15
目を凝らした先に、ちらついた人影。瞬時にノアだ、とシリルは感じた。瞳を見開き、シリルはその影に向かって短剣を勢いよく突き付ける。
が、その瞬間目の前に銀の髪の少女がノアを庇うように飛び出した。
「!」
今更それがロゼッタだと気付いても遅い。
元々ノアを狙っての距離感と踏み出しだった。それなのにノアの前にロゼッタが出ては、下手したら短剣を突き刺してしまうだろう。しかし、今更止められるわけがない。
何とか自分の体をコントロールして強制的に止めようとするが、もうシリルの意識ではどうしようも無かった。
もう駄目だ、と思った瞬間シリルの手が痺れた。そして次に聞こえたのは金属がぶつかり、弾き飛ばされる音。
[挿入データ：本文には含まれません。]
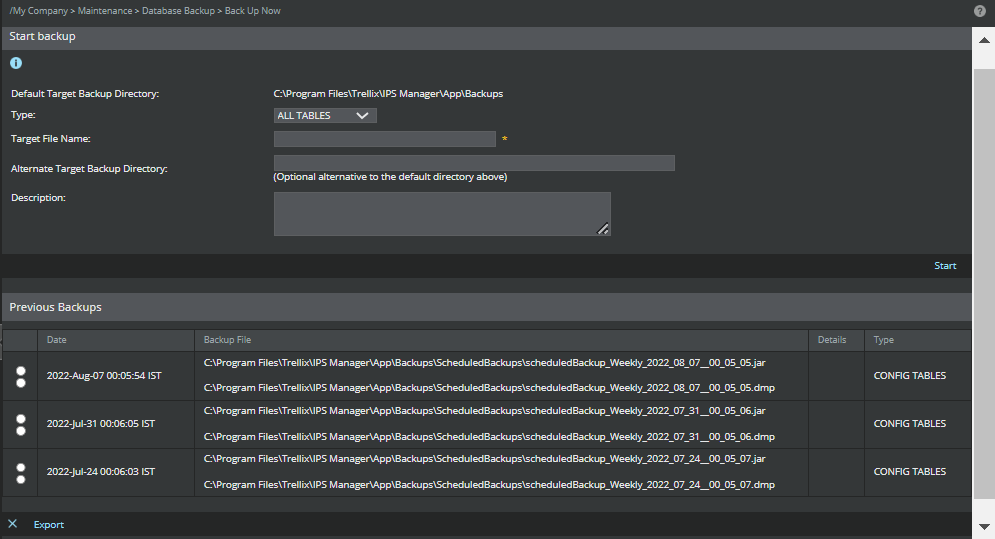995x539 pixels.
Task: Click the Type dropdown chevron arrow
Action: point(362,116)
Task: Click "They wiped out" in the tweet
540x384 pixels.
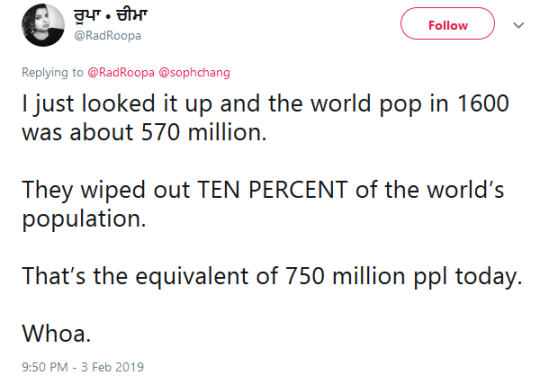Action: click(106, 191)

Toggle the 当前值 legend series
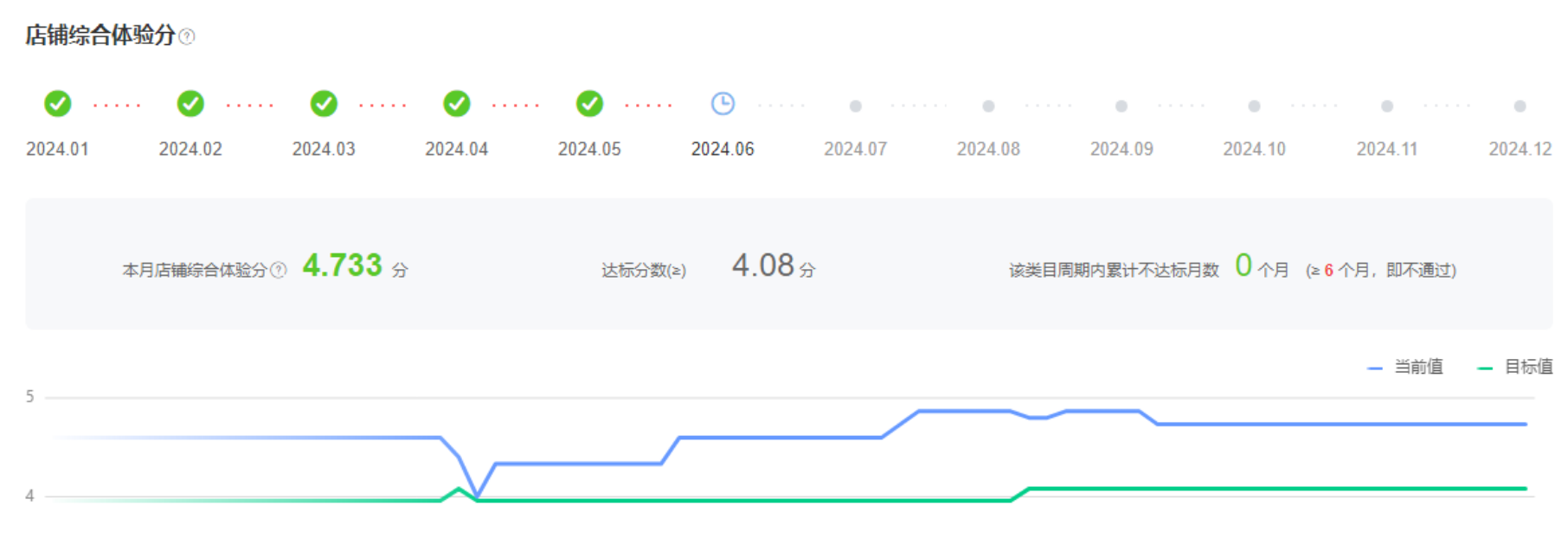point(1406,368)
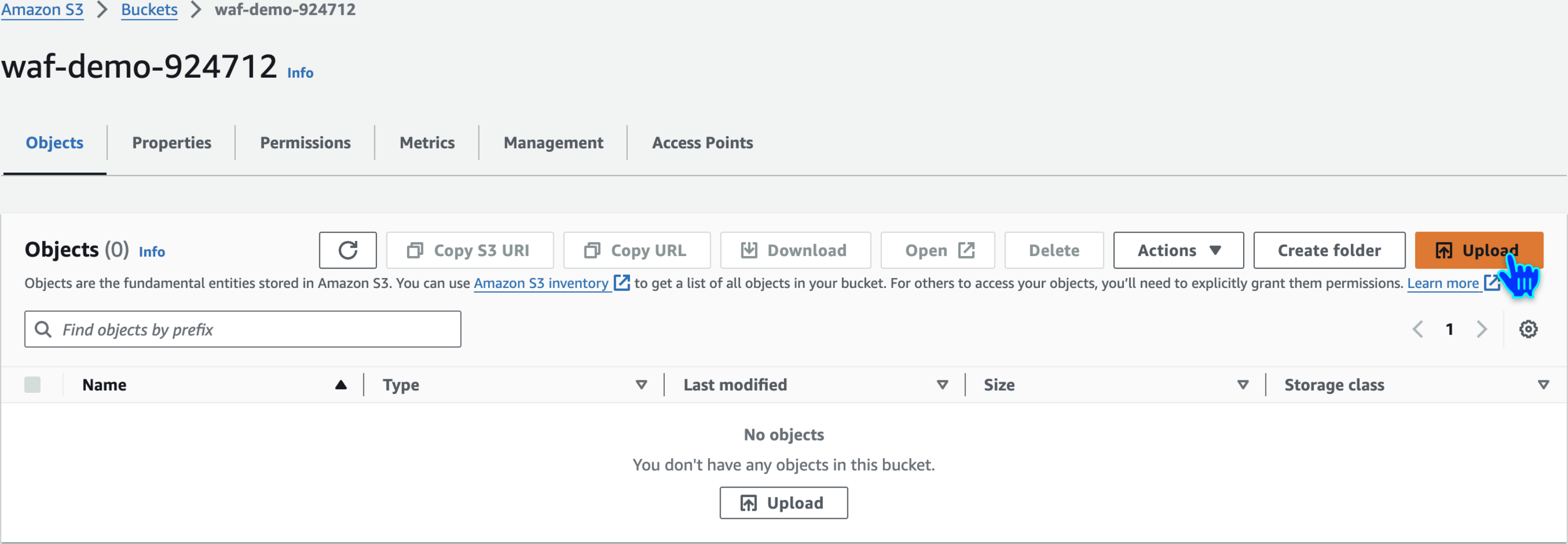
Task: Open table preferences gear icon
Action: point(1528,329)
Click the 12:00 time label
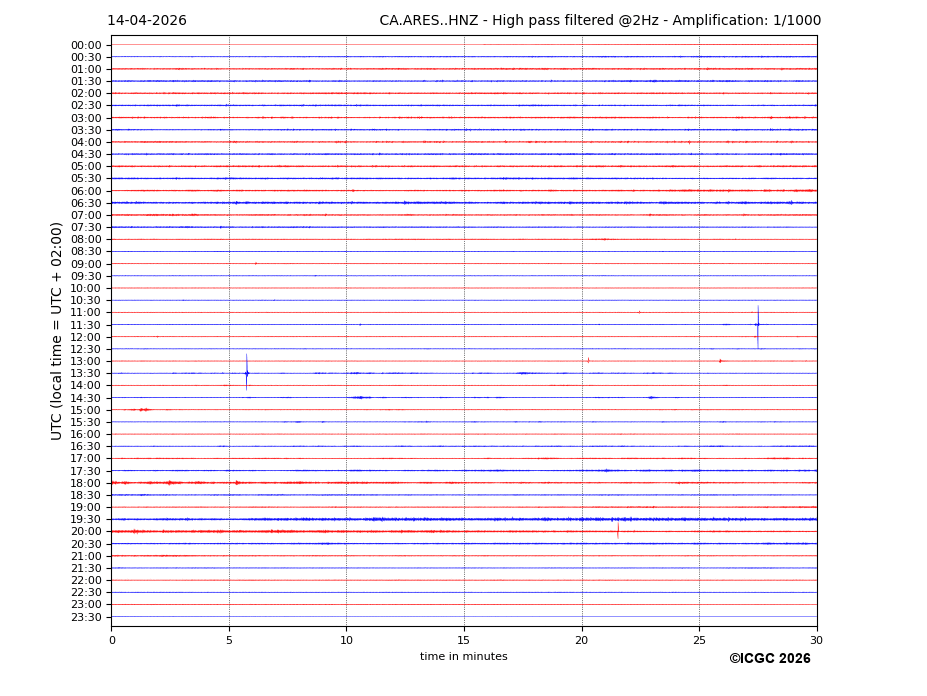The image size is (927, 696). [86, 337]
シリルの短剣はロゼッタに届いてはいなかった。双剣を抜いたアルブレヒトがロゼッタを背に彼女を庇い、間一髪のところでシリルの短剣を弾いたのだ。
「……助かりました、アルブレヒト」
彼が来てくれなくてはロゼッタを短剣で貫くところだった。心臓が止まるかと思ったが、アルブレヒトのお陰で何とか免れたのだ。
「うむ。でも謝るのは自分。ロゼッタ様止められなかった」
双剣を腰の鞘に収め、シリルと共にロゼッタとノアを見る。
未だロゼッタとアルブレヒトの間でも決着は付いていなかった。先程の爆音に気を取られた瞬間、ロゼッタが駆け出した為それを彼は追い掛けたのだ。
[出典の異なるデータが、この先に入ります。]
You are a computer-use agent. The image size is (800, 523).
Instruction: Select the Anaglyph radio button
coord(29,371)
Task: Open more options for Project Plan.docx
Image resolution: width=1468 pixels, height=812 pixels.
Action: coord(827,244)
そして、中庭まで走ってきたロゼッタはノアとシリルの戦いを目にした。それはまるで殺し合いのようで、気が付けばノアを助ける為に飛び出していた。
ロゼッタは険しい表情で二人を見ていた。その背にはノアの姿がある。
「……お戻り下さい、ロゼッタ様」
「ごめんなさい、シリルさん。それは出来ません」
確認の為に一応シリルは言ったが、やはりロゼッタの答えは想像通りのものだった。彼女の瞳を見ている限り、簡単に揺らぎそうには見えない。
ふと、そこで彼女はノアの目的を知っているのだろうかという疑問が出てきた。
ノアの目的はロゼッタの魔術を見る為に、彼女を危険な目に遭わせる事。オルト村へ連れて行くことが、彼にとって決して親切心からの厚意ではないのだ。
「……ロゼッタ様、ノアの目的をご存じでしょうか?」
だが、彼女の気持ちを揺らがせるには充分な材料と言えるだろう。
「いいえ」
ロゼッタは静かに首を横に振った。
ロゼッタ自身、ノアの本当の目的など知らないし、知りたいとも思わなかった。ただお互い利害の一致があるから、共にアルセル公国へ行くことになったのだ。
「ノアが魔術に対しては熱心に研究してることは、ご存知かと思います。ノアはロゼッタ様の魔術が見たいのです。それの発動条件は……ロゼッタ様の身の危険が条件と仮説を立てて」
少しだけロゼッタは目を見開いた。だが、何となく理由は彼女でも分かった。
彼女の魔術は、ロゼッタ自身が危険にならないと出ないからだ。ようやくノアが今回の件に協力的な理由が分かった気がした。
しかし、その場は緊張の空気に包まれる。
果たして、ノアの目的を知ったロゼッタはどういう行動に移すのだろうか。シリルは息を呑んだ。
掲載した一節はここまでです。